PROBLEM STATEMENT: The lines below starting at the line containing "Sexspielzeuge (485, 148)" and ending at the line containing "poldus boldus (866, 1301)" are to be repeated exactly, with both ends kept and nothing else added.

DATASET EXTRACT:
::::

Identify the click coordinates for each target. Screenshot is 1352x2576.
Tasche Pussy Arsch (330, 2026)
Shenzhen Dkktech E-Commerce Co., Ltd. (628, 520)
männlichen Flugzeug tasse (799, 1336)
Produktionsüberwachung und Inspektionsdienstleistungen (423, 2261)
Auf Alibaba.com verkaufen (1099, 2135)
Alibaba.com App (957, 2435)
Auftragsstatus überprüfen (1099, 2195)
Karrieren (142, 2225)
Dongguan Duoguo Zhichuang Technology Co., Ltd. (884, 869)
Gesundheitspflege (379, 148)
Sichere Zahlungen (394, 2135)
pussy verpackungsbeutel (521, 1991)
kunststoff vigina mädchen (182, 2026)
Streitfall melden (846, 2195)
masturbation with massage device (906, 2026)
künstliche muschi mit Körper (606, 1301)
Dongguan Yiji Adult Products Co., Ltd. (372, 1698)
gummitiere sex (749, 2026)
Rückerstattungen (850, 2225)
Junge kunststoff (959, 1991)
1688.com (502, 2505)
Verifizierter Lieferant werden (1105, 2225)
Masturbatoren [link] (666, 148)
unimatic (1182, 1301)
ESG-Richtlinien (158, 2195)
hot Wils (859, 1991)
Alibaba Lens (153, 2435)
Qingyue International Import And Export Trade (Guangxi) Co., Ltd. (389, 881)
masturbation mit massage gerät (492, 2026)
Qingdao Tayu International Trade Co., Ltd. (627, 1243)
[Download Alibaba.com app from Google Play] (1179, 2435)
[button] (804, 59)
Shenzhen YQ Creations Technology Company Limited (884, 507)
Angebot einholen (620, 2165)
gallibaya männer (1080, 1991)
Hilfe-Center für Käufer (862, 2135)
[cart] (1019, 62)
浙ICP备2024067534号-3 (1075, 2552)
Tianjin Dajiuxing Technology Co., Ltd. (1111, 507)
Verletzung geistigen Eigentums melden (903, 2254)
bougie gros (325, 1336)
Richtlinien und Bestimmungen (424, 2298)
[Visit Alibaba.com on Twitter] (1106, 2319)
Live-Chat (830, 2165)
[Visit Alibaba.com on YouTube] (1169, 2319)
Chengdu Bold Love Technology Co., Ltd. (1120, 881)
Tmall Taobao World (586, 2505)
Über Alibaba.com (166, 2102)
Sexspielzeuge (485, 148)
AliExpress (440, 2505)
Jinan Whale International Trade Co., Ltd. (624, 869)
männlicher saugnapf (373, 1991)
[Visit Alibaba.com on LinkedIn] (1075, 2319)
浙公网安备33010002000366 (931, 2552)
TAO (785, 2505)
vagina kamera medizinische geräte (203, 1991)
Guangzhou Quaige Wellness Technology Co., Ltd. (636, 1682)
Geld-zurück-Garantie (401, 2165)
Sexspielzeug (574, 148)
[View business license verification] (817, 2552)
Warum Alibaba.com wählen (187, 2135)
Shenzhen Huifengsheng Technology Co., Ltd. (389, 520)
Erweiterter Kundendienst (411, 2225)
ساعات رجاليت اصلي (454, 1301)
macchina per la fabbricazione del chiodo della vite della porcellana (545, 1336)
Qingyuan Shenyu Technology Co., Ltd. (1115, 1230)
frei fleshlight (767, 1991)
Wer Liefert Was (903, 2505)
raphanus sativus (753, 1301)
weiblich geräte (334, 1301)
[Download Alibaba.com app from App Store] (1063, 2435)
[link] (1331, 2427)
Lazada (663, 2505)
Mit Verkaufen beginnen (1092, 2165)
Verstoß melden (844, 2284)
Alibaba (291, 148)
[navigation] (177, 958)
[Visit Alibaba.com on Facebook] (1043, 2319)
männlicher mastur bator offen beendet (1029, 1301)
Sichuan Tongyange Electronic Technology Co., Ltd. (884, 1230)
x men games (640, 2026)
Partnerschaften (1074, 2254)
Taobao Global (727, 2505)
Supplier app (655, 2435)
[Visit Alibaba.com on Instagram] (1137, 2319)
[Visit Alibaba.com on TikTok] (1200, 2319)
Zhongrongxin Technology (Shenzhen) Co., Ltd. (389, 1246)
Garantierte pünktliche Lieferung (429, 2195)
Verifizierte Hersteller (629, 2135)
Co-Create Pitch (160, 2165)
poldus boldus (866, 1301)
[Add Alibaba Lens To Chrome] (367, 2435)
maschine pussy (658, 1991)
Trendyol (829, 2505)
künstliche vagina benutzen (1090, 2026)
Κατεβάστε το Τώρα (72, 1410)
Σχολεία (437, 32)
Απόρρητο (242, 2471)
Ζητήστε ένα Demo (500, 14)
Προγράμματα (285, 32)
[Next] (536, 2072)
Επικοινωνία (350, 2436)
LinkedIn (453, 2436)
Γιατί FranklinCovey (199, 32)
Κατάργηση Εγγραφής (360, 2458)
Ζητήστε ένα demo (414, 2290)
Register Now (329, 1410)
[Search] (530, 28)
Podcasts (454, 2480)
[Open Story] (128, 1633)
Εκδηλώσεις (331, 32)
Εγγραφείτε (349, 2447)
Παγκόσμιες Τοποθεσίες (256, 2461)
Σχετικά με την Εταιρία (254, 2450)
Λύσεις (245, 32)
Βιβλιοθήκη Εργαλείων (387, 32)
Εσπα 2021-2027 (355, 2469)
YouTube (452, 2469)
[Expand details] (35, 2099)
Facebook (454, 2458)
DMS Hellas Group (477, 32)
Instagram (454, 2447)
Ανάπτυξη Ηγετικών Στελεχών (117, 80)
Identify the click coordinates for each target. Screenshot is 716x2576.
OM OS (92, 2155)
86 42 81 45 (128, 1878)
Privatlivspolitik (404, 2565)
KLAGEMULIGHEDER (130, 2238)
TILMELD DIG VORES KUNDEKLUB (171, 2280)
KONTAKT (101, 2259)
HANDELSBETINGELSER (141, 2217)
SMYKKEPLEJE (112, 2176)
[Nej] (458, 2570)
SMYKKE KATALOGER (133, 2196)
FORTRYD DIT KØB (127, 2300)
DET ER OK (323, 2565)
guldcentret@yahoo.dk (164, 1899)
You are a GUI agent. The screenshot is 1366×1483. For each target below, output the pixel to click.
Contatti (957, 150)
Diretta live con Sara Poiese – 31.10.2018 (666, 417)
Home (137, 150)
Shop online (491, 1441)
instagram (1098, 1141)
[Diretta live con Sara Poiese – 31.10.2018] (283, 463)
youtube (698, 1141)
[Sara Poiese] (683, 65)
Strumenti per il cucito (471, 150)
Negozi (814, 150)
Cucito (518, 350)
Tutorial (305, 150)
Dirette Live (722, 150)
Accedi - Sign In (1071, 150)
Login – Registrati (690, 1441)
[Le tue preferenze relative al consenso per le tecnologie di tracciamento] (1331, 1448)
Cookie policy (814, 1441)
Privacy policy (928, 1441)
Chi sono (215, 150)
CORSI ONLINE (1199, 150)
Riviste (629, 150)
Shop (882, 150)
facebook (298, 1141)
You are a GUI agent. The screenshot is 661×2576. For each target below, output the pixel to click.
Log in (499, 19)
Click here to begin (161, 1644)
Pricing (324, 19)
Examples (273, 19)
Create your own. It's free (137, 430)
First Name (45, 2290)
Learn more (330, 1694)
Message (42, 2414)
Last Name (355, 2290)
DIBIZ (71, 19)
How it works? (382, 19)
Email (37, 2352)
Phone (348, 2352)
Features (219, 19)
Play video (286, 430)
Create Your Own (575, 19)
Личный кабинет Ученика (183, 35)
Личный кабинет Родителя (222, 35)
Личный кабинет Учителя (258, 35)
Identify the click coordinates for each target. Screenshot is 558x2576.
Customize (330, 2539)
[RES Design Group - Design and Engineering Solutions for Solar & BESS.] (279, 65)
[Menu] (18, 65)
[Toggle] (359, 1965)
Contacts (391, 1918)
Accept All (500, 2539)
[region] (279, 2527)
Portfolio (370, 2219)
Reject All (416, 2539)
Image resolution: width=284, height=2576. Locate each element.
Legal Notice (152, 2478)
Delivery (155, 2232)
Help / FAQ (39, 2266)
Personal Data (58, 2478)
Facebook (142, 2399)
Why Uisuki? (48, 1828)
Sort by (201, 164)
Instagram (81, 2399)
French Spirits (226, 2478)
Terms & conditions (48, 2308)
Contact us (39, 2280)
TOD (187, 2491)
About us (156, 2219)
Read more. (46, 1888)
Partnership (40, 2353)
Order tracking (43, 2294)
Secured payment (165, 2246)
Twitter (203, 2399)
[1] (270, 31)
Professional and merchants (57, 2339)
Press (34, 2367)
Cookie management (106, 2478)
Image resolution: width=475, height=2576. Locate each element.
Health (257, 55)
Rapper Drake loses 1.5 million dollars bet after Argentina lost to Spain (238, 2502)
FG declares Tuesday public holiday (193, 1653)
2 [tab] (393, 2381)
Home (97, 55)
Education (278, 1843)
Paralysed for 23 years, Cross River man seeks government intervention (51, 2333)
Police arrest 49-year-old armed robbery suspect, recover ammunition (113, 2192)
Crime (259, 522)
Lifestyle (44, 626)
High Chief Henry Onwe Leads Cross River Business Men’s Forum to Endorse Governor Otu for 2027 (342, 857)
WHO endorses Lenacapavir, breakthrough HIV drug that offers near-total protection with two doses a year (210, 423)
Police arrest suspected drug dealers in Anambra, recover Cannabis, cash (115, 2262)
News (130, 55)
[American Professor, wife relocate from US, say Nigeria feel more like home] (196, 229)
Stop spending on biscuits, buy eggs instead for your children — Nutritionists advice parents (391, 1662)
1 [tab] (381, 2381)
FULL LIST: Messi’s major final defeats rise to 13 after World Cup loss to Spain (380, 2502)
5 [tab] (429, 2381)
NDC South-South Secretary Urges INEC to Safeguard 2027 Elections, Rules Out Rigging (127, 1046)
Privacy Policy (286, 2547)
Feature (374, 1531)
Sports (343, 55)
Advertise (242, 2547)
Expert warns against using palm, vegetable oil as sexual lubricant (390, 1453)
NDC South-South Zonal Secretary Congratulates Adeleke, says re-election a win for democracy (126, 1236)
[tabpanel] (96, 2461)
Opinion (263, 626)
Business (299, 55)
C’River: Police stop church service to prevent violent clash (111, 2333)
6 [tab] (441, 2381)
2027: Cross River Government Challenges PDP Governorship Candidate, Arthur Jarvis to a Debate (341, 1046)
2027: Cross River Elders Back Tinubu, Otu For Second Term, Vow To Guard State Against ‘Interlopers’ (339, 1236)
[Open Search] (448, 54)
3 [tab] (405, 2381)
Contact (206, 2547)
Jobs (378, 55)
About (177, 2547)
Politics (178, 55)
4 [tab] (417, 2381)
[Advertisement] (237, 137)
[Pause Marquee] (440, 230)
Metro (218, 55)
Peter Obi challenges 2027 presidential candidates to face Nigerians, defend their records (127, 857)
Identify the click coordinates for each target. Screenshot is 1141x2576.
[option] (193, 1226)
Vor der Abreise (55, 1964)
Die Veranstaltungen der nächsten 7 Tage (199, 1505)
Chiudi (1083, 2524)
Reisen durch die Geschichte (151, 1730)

::::

EXERCISE RESULT:
Sexspielzeuge (485, 148)
AliExpress (440, 2505)
Jinan Whale International Trade Co., Ltd. (624, 869)
männlicher saugnapf (373, 1991)
[Visit Alibaba.com on LinkedIn] (1075, 2319)
浙公网安备33010002000366 (931, 2552)
TAO (785, 2505)
vagina kamera medizinische geräte (203, 1991)
Guangzhou Quaige Wellness Technology Co., Ltd. (636, 1682)
Geld-zurück-Garantie (401, 2165)
Sexspielzeug (574, 148)
[View business license verification] (817, 2552)
Warum Alibaba.com wählen (187, 2135)
Shenzhen Huifengsheng Technology Co., Ltd. (389, 520)
Erweiterter Kundendienst (411, 2225)
ساعات رجاليت اصلي (454, 1301)
macchina per la fabbricazione del chiodo della vite della porcellana (545, 1336)
Qingyuan Shenyu Technology Co., Ltd. (1115, 1230)
frei fleshlight (767, 1991)
Wer Liefert Was (903, 2505)
raphanus sativus (753, 1301)
weiblich geräte (334, 1301)
[Download Alibaba.com app from App Store] (1063, 2435)
[link] (1331, 2427)
Lazada (663, 2505)
Mit Verkaufen beginnen (1092, 2165)
Verstoß melden (844, 2284)
Alibaba (291, 148)
[navigation] (177, 958)
[Visit Alibaba.com on Facebook] (1043, 2319)
männlicher mastur bator offen beendet (1029, 1301)
Sichuan Tongyange Electronic Technology Co., Ltd. (884, 1230)
x men games (640, 2026)
Partnerschaften (1074, 2254)
Taobao Global (727, 2505)
Supplier app (655, 2435)
[Visit Alibaba.com on Instagram] (1137, 2319)
[Visit Alibaba.com on TikTok] (1200, 2319)
Zhongrongxin Technology (Shenzhen) Co., Ltd. (389, 1246)
Garantierte pünktliche Lieferung (429, 2195)
Verifizierte Hersteller (629, 2135)
Co-Create Pitch (160, 2165)
poldus boldus (866, 1301)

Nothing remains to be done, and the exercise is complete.